Live Nation responds to US senators urging ticketing investigation
Live Nation has responded to two American senators asking the US Department of Justice (DOJ) to investigate competition irregularities in the ticketing industry.
As Pollstar reports, they cited “serious concerns that online ticket markets are not working for American consumers.”
Live Nation’s response, not surprisingly, has to say the senators got it wrong, and there is no need for an inquiry.
The letter took issue with Live Nation. When it was allowed to merge with Ticketmaster in 2010, the DOJ received warnings and criticisms from some of the live sector.
The DOJ approved the merger, telling he two companies they were under the consent decree that they not ban concerts and venues from buildings that do not use Ticketmaster, or retaliate when a venue uses a Ticketmaster competitor.
“The consent decree has been criticized as ineffective, and there have been disturbing reports that Live Nation has flouted its conditions,” the letter read.

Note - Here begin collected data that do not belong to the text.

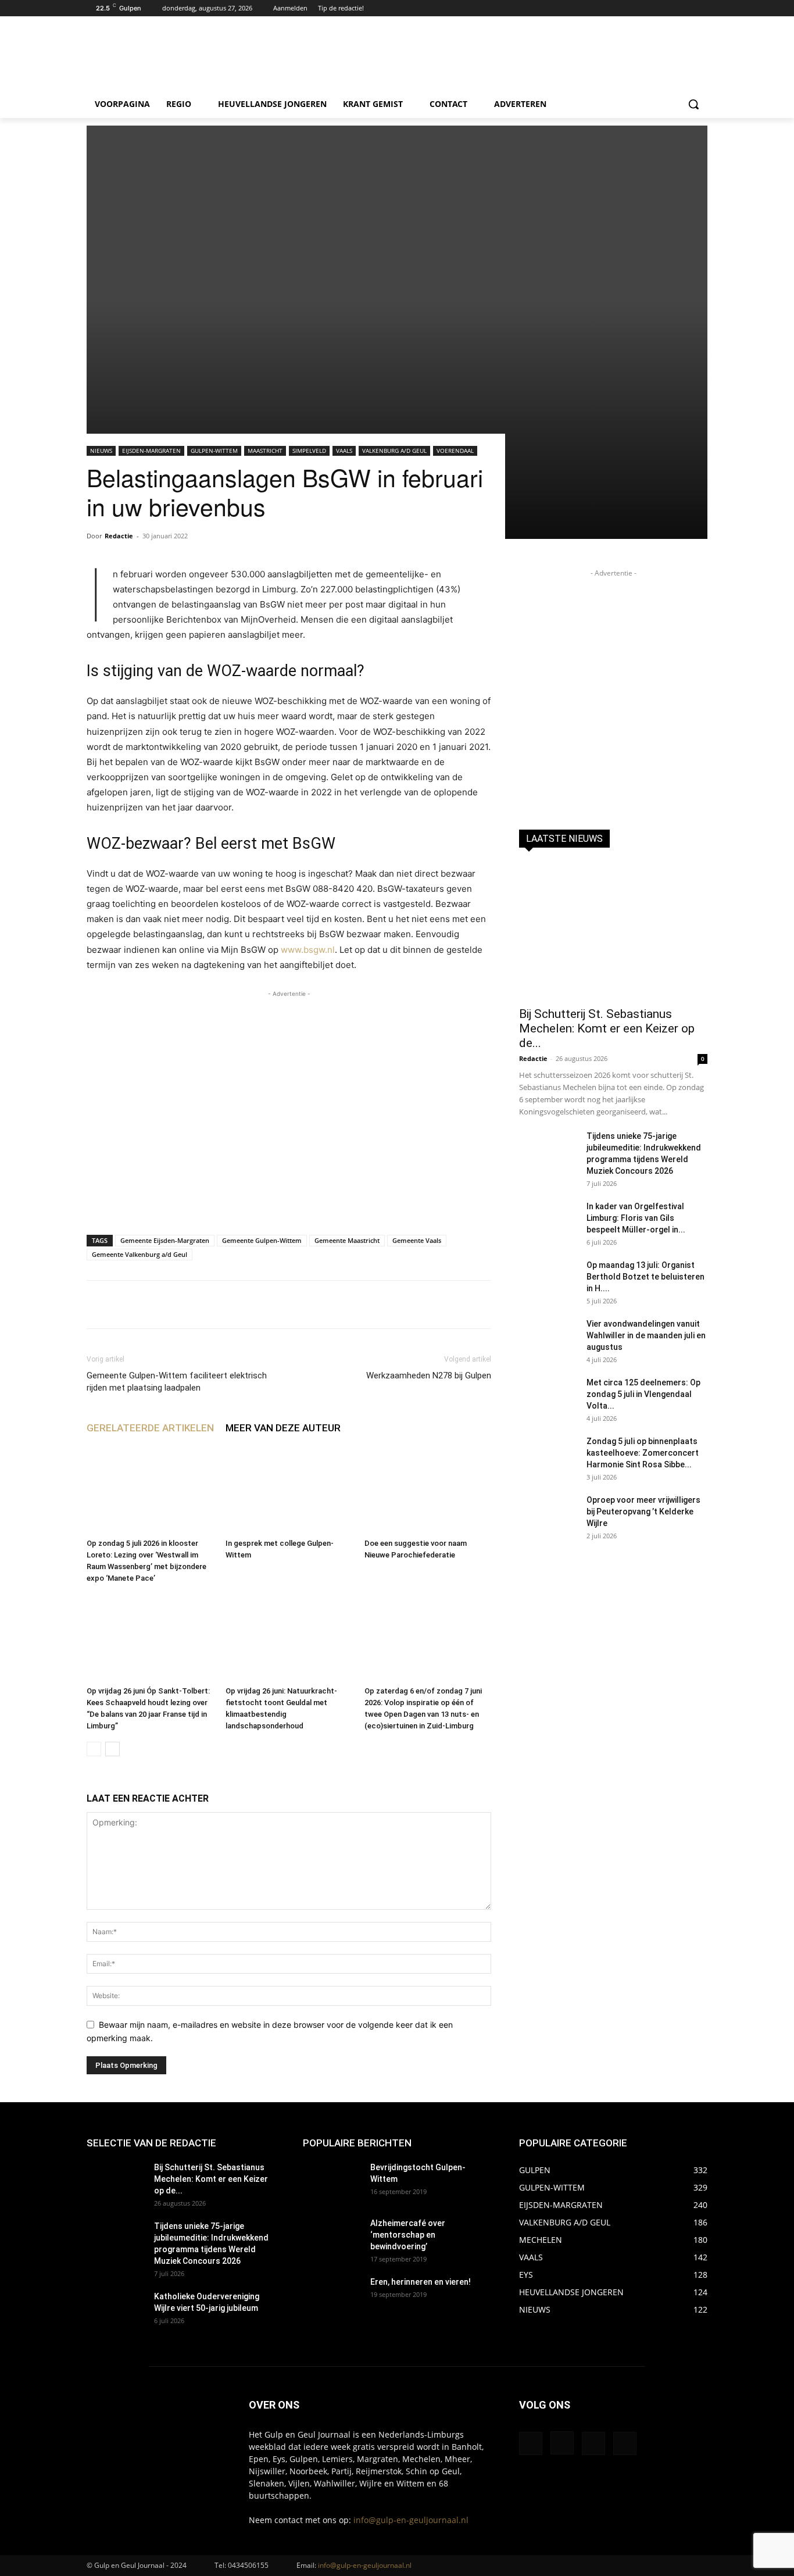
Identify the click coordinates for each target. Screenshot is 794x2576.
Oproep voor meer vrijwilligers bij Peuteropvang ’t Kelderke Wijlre (643, 1511)
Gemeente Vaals (416, 1240)
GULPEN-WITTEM (214, 450)
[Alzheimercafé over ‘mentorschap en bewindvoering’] (332, 2237)
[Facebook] (668, 8)
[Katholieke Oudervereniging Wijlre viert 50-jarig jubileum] (116, 2311)
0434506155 (248, 2565)
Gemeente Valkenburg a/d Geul (139, 1254)
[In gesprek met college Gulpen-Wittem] (289, 1490)
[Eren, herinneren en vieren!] (332, 2296)
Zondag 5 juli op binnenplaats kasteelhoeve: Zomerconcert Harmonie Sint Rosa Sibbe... (642, 1453)
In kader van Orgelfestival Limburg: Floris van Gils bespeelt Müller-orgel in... (635, 1218)
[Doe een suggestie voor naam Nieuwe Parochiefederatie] (427, 1490)
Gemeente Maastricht (347, 1240)
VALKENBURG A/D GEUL (394, 450)
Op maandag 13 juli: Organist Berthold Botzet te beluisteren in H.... (645, 1276)
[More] (445, 1304)
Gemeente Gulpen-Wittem (262, 1240)
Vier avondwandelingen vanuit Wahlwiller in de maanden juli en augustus (646, 1335)
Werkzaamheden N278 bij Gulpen (428, 1375)
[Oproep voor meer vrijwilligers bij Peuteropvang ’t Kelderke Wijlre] (548, 1514)
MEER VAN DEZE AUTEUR (283, 1428)
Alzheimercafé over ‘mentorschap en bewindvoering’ (407, 2234)
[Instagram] (684, 8)
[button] (693, 104)
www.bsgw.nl (308, 949)
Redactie (119, 535)
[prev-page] (94, 1749)
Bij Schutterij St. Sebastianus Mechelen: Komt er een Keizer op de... (607, 1028)
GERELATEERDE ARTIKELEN (150, 1428)
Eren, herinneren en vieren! (420, 2281)
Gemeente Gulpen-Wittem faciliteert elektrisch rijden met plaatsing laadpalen (177, 1381)
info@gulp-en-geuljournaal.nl (410, 2519)
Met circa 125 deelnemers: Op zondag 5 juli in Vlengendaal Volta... (643, 1394)
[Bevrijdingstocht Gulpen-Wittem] (332, 2181)
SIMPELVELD (309, 450)
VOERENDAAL (455, 450)
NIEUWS (101, 450)
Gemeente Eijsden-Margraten (164, 1240)
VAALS (344, 450)
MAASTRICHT (265, 450)
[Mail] (593, 2443)
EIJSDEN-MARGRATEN (151, 450)
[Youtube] (700, 8)
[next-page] (112, 1749)
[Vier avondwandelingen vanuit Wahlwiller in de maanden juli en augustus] (548, 1338)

Live Nation’s compliance has been under investigation for some years, amidst complaints from rivals.
They also claim venues which use Ticketmaster get priority.
The senators’ letter cited a New York Times article about allegations from the live sector of anti-competitive practices.

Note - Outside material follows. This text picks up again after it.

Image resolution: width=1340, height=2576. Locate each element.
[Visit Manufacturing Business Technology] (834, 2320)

The DOJ consent decree runs out in July 2020, and the senators want the investigation to start immediately, and to extend tthe conditions.
Live Nation emailed a statement to US media, challenging the senators’ claims.

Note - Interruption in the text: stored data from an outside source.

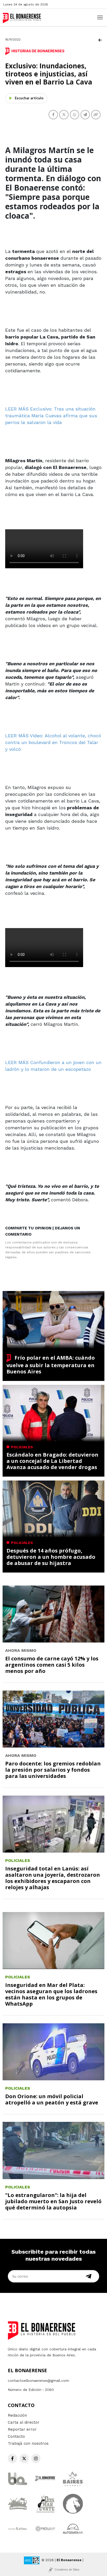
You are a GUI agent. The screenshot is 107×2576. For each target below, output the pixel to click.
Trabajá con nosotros (28, 2443)
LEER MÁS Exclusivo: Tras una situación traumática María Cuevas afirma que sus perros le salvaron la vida (51, 415)
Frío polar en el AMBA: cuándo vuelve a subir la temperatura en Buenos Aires (50, 1364)
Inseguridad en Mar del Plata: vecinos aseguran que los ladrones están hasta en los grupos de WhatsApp (51, 1994)
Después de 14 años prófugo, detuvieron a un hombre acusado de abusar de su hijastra (50, 1557)
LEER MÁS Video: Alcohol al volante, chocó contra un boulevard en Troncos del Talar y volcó (53, 742)
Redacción (17, 2415)
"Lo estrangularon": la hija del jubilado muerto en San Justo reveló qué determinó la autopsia (53, 2201)
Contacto (16, 2436)
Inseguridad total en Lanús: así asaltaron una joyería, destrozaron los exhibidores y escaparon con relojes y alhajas (52, 1878)
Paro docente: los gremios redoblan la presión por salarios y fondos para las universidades (53, 1769)
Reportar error (22, 2429)
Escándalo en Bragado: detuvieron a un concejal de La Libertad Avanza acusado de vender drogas (52, 1461)
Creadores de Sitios (67, 2569)
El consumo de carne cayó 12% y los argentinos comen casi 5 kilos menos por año (51, 1664)
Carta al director (23, 2422)
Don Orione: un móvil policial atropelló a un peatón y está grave (51, 2099)
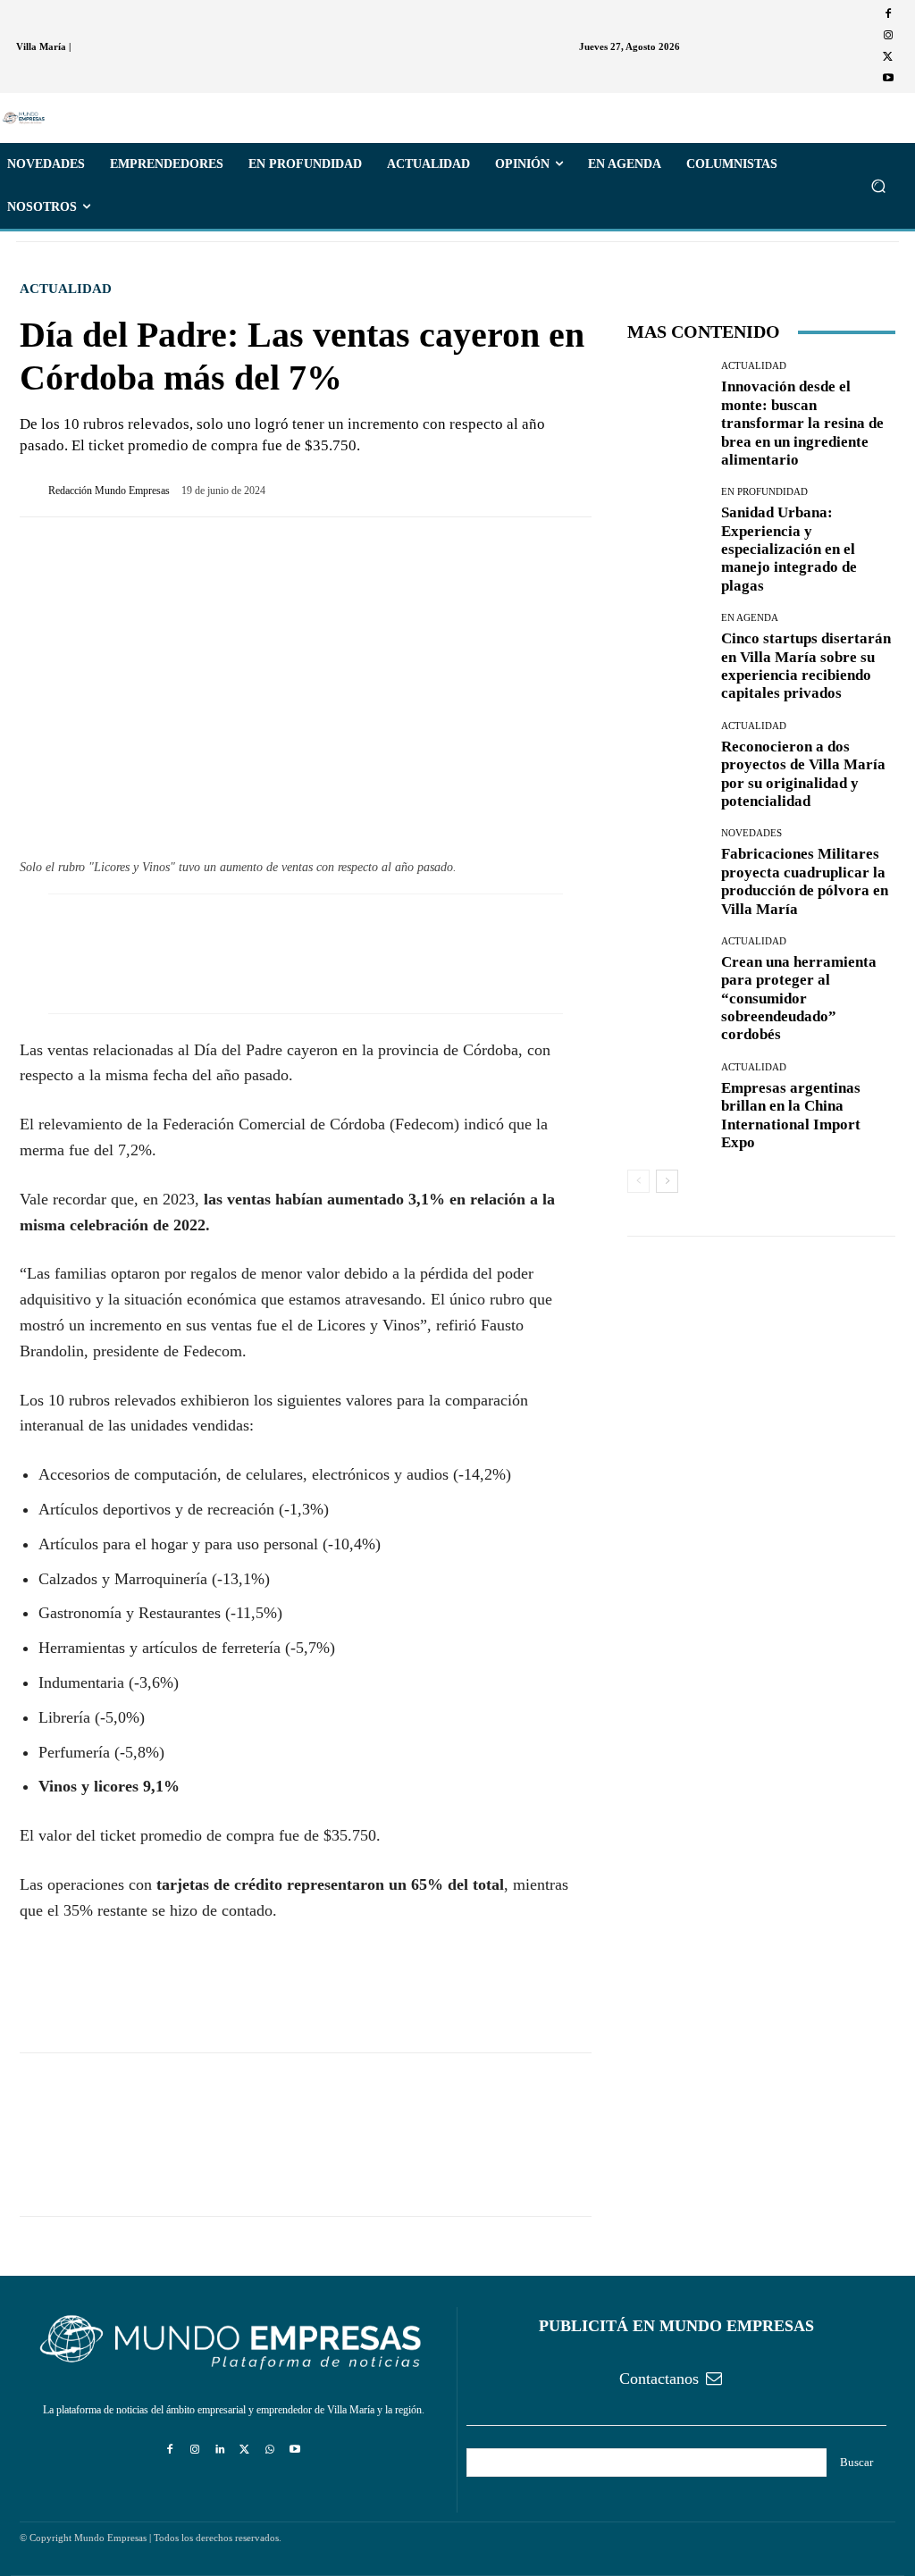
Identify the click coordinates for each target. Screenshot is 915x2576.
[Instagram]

“Unfortunately, the senators’ letter is based on a fundamental misunderstanding of our consent decree and general ticketing industry dynamics.
“Ticketmaster has been successfully growing its client base over the past decade as a result of continuous innovation and providing the best ticketing solution in the industry.
“During that period, Live Nation and Ticketmaster have always complied with their obligations under the consent decree.
“We do not force anyone into ticketing agreements by leveraging content, and we do not retaliate against venues that choose other ticketing providers.
“Nevertheless, for years now some competitors have found it useful to confuse the issue with misinformation and baseless allegations of consent decree violations.
“These complaints have been investigated by the Department of Justice pursuant to its broad powers to monitor compliance with the decree.
“There is no cause for further investigations or studies.”